Solemnidad
de Nuestro Señor Jesucristo, Rey del Universo
(II Samuel 5:1-3; Colosenses 1:12-20; Lucas 23:35-43)
Este año
marca el centenario de la celebración de Cristo Rey como solemnidad universal.
El papa Pío XI inauguró esta fiesta en 1925 con dos motivos: dar gracias por el
fin de la Primera Guerra Mundial y reconocer la caída de cuatro monarquías
europeas. La celebración nos enseña que los reyes y otros gobernantes tienen
legitimidad en la medida en que su manejo de los asuntos públicos se conforme
al Reino de Cristo. Recordamos aquí las palabras de santo Tomás Moro, canciller
del rey y mártir inglés, cuando proclamó delante de la guillotina: “Soy un buen
siervo del rey, pero primero de Dios”.
Para
apreciar la solemnidad de Cristo Rey, conviene volver a los primeros capítulos
del Génesis. Dios reinó sobre toda la creación que había hecho. Pero, al crear
a los seres humanos, les dio dominio sobre la tierra y el mar. Les dijo: “…

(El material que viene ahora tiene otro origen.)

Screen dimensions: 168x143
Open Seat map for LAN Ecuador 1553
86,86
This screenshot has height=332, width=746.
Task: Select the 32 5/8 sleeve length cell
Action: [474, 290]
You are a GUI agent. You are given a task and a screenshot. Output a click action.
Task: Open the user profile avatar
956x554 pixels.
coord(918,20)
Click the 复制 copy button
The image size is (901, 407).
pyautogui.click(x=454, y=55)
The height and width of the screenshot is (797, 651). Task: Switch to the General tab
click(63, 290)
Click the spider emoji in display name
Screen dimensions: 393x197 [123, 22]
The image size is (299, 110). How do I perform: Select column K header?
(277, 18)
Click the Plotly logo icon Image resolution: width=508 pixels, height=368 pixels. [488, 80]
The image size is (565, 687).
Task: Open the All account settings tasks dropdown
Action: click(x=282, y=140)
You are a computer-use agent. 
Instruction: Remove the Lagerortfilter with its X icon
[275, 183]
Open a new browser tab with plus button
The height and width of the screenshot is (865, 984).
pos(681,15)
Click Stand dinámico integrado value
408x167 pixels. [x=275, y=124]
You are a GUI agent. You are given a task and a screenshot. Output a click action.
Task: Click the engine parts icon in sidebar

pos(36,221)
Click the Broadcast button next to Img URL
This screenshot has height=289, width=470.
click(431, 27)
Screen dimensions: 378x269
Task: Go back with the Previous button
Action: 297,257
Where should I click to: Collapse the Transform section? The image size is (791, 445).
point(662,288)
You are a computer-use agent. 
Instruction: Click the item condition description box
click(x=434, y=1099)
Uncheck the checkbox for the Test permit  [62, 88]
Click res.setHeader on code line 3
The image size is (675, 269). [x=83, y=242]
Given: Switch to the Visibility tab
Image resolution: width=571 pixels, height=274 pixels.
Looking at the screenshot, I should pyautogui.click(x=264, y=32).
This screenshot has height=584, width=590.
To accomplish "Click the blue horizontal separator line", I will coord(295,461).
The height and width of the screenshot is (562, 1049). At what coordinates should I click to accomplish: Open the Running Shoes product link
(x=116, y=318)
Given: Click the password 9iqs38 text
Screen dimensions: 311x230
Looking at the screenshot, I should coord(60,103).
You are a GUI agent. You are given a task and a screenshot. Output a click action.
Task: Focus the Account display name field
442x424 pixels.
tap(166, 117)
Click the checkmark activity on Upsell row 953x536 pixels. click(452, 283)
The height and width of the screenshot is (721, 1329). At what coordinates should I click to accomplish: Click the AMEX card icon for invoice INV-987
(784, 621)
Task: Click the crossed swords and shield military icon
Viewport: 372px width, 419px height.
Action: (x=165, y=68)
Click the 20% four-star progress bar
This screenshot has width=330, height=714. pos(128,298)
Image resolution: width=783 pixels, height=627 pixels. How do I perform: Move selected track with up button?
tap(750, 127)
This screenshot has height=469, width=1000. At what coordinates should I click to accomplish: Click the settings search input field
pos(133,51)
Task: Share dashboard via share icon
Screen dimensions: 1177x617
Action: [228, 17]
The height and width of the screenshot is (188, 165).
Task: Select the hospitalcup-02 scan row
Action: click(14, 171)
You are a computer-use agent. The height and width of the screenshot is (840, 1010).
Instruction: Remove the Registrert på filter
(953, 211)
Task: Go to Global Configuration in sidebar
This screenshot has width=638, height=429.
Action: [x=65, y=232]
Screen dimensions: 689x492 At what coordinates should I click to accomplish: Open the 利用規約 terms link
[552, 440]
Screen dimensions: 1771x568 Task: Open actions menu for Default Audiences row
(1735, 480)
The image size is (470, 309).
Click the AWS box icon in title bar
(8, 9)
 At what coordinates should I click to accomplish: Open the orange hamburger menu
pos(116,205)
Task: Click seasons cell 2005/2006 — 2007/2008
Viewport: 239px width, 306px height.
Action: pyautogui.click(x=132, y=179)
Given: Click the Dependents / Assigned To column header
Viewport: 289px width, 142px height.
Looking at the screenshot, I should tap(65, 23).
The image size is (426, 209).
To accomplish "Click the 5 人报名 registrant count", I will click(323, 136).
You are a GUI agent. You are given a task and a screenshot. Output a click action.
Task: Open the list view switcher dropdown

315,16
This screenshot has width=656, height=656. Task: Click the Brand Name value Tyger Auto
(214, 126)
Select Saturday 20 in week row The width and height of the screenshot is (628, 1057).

llenen la tierra y sométanla; dominen a los peces del mar, a las aves del cielo
y a todos los seres vivientes que se mueven sobre la tierra”. El hombre y la
mujer vivieron en paz con Dios por un tiempo, pero no tardaron en caer bajo la
influencia del pecado. Al intentar hacerse iguales a Dios, primero la mujer y
luego el hombre comieron del fruto del Árbol de la ciencia del bien y del mal. Por
este acto de desafío en efecto le cedieron al diablo —es decir, al pecado— su soberanía
sobre el mundo. Desde entonces, ha sido el plan de Dios retomar el poder
enviando a su Hijo. Cristo conquistará la maldad para restaurar la paz entre
Dios y los hombres. Su victoria significará el restablecimiento del orden
correcto: Jesús será soberano, y los seres humanos ejercerán su propia
autoridad sobre la tierra. La historia de Cristo Rey es también la historia de
la salvación.
Miremos las
lecturas de hoy para entender mejor cómo Cristo es Rey. La primera describe la
ceremonia de investidura de David como rey de todo Israel. Ya había sido ungido
rey de Judá, su propia tribu, y ahora es reconocido también por las tribus del
norte. Con el tiempo será considerado el rey más grande en la historia de la
nación. No solo conquistará un territorio vasto -- desde Egipto hasta el río
Éufrates -- sino también tendrá una relación estrecha con el Señor. Sin
embargo, David no será el rey ideal. Caerá gravemente al tener relaciones
íntimas con la esposa de otro hombre y al causar la muerte de ese hombre cuando
el adulterio resultó en un embarazo. También realizará un censo del reino
desafiando a Dios, y sus numerosas guerras culminarán en la muerte de
multitudes. Por grande que sea, David no podrá guiar a la humanidad a
conformarse plenamente con la voluntad de Dios.
Sin
embargo, el descendiente de David —Jesús de Nazaret— perfeccionó el reinado de
su antepasado. Nacido de su linaje, Jesús fue ungido, en sus propias palabras,
“para llevar a los pobres la Buena Nueva, para anunciar la liberación a los
cautivos y la curación a los ciegos, para dar libertad a los oprimidos y
proclamar el año de gracia del Señor”. Además, cumplió estas metas sin derramar
la sangre de otros. Su modo de actuar fue predicar, sanar y morir en la cruz
como un sacrificio inocente. En el Evangelio de hoy es proclamado rey
irónicamente por el letrero en la cruz y por los labios de las autoridades, los
soldados y el ladrón no arrepentido. Pero también es reconocido como Rey por el
“buen ladrón”, quien dice: “Señor, cuando llegues a tu Reino, acuérdate de mí”.
La segunda
lectura, de la Carta a los Colosenses, presenta en un amplio arco el logro de
Jesucristo y su lugar en el orden del universo. Por el derramamiento de su
sangre en la cruz, Cristo ha redimido a la humanidad de las tinieblas del
pecado. Ahora vivimos en su luz y conocemos la paz con Dios Padre. Además, el
sacrificio de Cristo sometió al mal y reconcilió todas las cosas con Dios. Por
eso el Padre le dio la plenitud, incluso el reconocimiento de ser “Rey del
Universo”. Como miembros de su cuerpo, nosotros participamos nuevamente en la
administración de la tierra.
Llegamos al
final del año litúrgico. Con el reconocimiento de Jesucristo como Rey del
Universo, adquirimos un sentido del fin de los tiempos. Tenemos la confianza de
que, si somos fieles a Él, las tinieblas del pecado no podrán dominarnos de
nuevo. Al contrario, unidos a Cristo, reinaremos con Él para siempre.